Nach einem harten und arbeitsreichen Lehrjahr wurde einem, quasi als Abschiedsgeschenk in den wohlverdienten Jahresurlaub, nochmals ein(Leistungs)spiegel vor die erschöpften Augen gehalten. „Die schärfste Waffe des Arbeitgebers.“
Hatte man die gestrengen Eltern bei den wöchentlichen Benotungen noch mit „Ausreiser“ oder „Falsches gelernt“ besänftigen können, so musste man spätestens jetzt die Hosen runter lassen, was aber meistens nichts mehr geholfen hat. Diese Zeugnis hatte so etwas „Endgültiges oder Erhabenes“ es gab es ja nur einmal im Jahr.
So Mancher kam bei den Punkten „Versäumnisse und Verspätungen“ deswegen in Erklärungsnotstand, hatten sich doch nicht wenige Heimbewohner ohne Wissen der Eltern vom Hausarzt ab und zu wegen „Schwindelgefühlen“ oder „Übelkeit“ einige Tage krank schreiben lassen. Diese „Krankheiten“ wurden nach Vorlage des Zeugnisses beim Erziehungsberechtigten, meistens ohne ärztliche Hilfe, sofort und endgültig kuriert.
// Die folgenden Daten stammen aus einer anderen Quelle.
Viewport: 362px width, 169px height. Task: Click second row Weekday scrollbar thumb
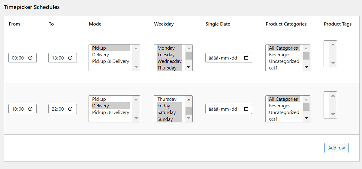[x=189, y=111]
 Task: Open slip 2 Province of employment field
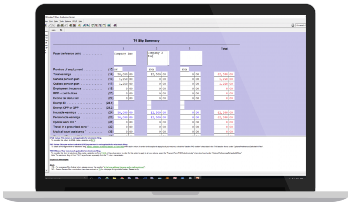click(x=151, y=70)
Eine überaus lästige Pflicht war das Erstellen eines wöchentlichen Berichtes, so manches Wochenende wurde einem mit dem Wochenbericht vermiest. Da Excel & Co noch nicht erfunden war, musste alles von Hand in mühevoller, filigraner, stundenlanger Arbeit erstellt werden.
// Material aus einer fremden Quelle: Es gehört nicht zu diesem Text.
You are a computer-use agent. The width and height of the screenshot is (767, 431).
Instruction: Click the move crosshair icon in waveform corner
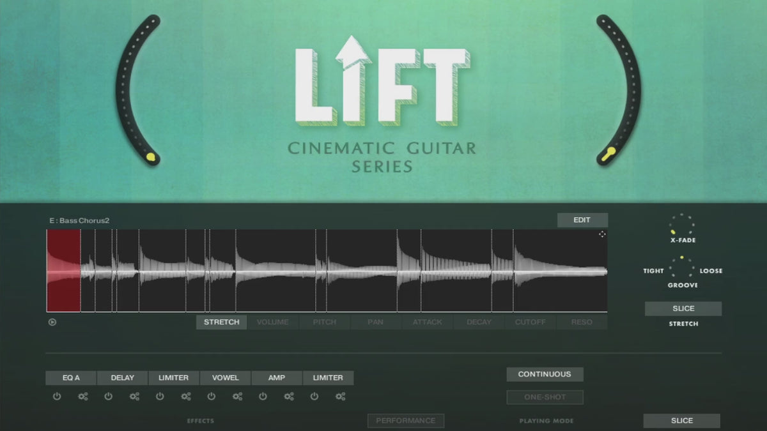pyautogui.click(x=601, y=234)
Unsere „Hardware“ waren Zeichenbrett und Tuschestift, der „Zeichensatz“ bestand aus verschiedenen Schrift- und Zeichenschablonen und die „Software“ war unsere Phantasie, auch damals waren schon regelmäßige „Updates“ derselben gefragt. „Kopieren“ und „Einfügen“ gab’s nicht, bei Fehlern oder Tuscheklecksen wäre ein „Löschen- oder Rückgängig “ oft sehr hilfreich gewesen. stattdessen wurde mit Rasierklinge und Radiergummi versucht den Fehler zu beheben. Eine 100%ige Korrektur war meist nicht möglich da man die Oberfläche des Papiers beschädigte und die Tusche sich hinterhältig in dem aufgerauten Papier verlief. Je nach verfügbarem Zeitfenster und Geduld wurde entweder ein neuer Wochenbericht begonnen oder man nahm durch die Korrektur/en eine schlechtere Note in Heftführung in Kauf, was der „Zielerreichung“ abträglich war.
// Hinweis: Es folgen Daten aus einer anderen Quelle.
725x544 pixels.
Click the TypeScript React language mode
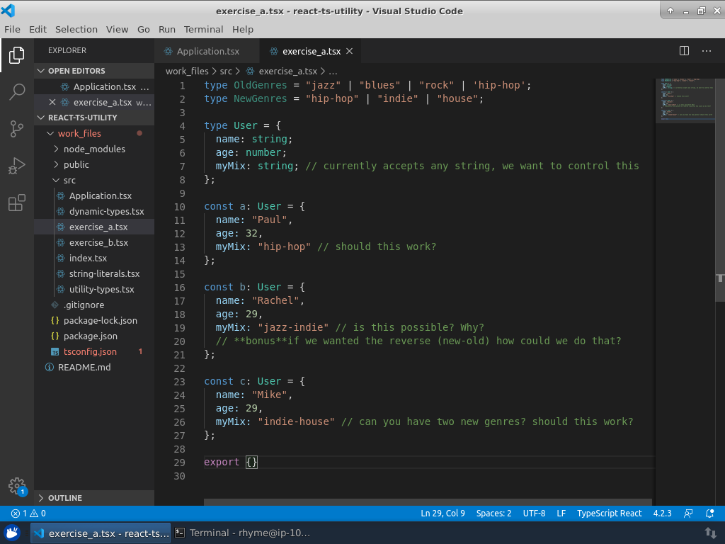[x=609, y=514]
Eine positive Seite hatte das manuelle Erstellen allerdings auch: Bei einem „Hardwareabsturz“ wurde höchstens der Bodenbelag beschädigt oder geschwärzt. Weitere Probleme wie etwa der Verlust des Dokumentes entstanden nicht. Nebenbei bemerkt brauchten wir auch keinen Drucker, der waren wir selbst. Den damals auch schon erforderlichen „Druckertreiber“ übernahmen die Eltern. (Heute unvorstellbar).